Ce qu’il faut savoir sur la nutrition entérale

À cause d’un handicap, d’une maladie chronique ou d’un cancer, certaines personnes n’arrivent pas à s’alimenter normalement. Elles devront pourtant assouvir les besoins énergétiques de leur organisme pour éviter une dénutrition. L’entrée en jeu de la nutrition entérale est incontournable dans ce cas.

Comment définir la nutrition entérale ?

Il s’agit d’une technique de nutrition artificielle consistant à administrer l’alimentation sans passer par la voie orale. La nutrition entérale est prescrite lorsque la voie normale s’avère impossible ou insuffisante. L’impossibilité de la voie orale est notamment liée à l’obstruction des voies digestives hautes et à l’incapacité du patient à s’alimenter. Pour lui apporter tous les macronutriments et micronutriments nécessaires au bon fonctionnement de son organisme, les médecins peuvent choisir de les administrer directement dans leur estomac ou dans leur intestin via une sonde.

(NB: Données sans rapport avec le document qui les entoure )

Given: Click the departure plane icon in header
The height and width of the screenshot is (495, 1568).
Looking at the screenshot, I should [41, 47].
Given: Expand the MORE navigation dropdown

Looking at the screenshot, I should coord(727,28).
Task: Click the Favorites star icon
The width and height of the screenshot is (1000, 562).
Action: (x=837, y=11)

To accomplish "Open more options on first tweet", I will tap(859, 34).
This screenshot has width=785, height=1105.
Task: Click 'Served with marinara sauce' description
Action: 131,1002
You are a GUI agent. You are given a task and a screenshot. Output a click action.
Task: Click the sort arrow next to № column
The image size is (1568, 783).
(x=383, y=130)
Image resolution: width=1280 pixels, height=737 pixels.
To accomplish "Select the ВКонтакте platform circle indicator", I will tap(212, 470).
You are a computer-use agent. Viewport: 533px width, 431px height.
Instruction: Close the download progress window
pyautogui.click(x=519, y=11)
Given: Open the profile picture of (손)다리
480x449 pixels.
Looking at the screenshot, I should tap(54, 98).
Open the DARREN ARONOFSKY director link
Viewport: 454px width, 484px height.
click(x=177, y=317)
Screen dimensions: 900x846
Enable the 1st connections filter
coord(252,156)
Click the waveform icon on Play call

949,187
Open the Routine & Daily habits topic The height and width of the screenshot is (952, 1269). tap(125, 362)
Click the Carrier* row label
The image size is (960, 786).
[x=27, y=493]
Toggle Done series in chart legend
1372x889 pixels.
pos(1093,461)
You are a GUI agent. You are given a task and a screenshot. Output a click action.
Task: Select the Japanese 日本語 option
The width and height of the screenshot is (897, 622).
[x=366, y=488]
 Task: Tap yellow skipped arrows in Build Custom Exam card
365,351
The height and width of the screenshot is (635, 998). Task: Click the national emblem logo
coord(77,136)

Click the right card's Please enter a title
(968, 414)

Les fausses routes compromettent l’atteinte par une personne des valeurs nutritives dont elle a besoin. Elles constituent ainsi l’une des importantes raisons du recours à la nutrition entérale. L’alimentation orale est également possible, mais l’intéressé manque d’appétit, a un besoin accru en énergie ou une malabsorption. Dans ces cas, la nutrition entérale est la solution indiquée, aux côtés de la nutrition parentérale (par perfusion intra-veineuse) et la prise de compléments multi-vitaminés Herbalife ou autres.

Cette technique est-elle avantageuse ?

A l’opposé de la nutrition parentérale, la nutrition entérale permet aux tubes digestifs et des organes associés d’être en fonction. Elle ne compromet donc pas au mécanisme de l’appareil digestif. Ce qui permet de penser à un retour rapide à l’alimentation par voie orale. C’est également une solution favorisant la récupération d’une maladie, en lui apportant les nutriments nécessaires pour un meilleur rétablissement. Il est par ailleurs possible, à certaines conditions, pour le patient de continuer de se nourrir normalement tout en s’alimentant via une sonde, une façon de préserver le plaisir de manger. Dernier avantage, la nutrition entérale peut se faire à domicile, suite au traitement d’une maladie. Ce qui permet à un patient de réduire son séjour hospitalier après une nette amélioration de son état.

 

Les modes d’administration proposés pour une nutrition entérale

Étymologiquement, le mot « entérale » vient du grec « entéron » qui signifie, intestin. Le mode d’administration le plus classique pour permettre au patient d’atteindre les valeurs nutritives essentielles pour le bon fonctionnement de son organisme via cette technique est donc la Jéjunostomie. Dans ce mode de nutrition entérale très prisé en milieu hospitalier, on pratique une entrée directe vers l’intestin de macronutriments et de micronutriments via le ventre. Cette option cède de plus en plus la place à la gastrostomie, un mode d’administration dans lequel, la sonde entre par le ventre avant de se diriger directement vers l’estomac.

La sonde naso-gastrique est un mode d’administration impliquant une entrée d’une sonde gastrique dans le nez pour aller vers l’estomac. La sonde naso-duédonale, elle,  se dirige vers l’estomac en entrant par le nez.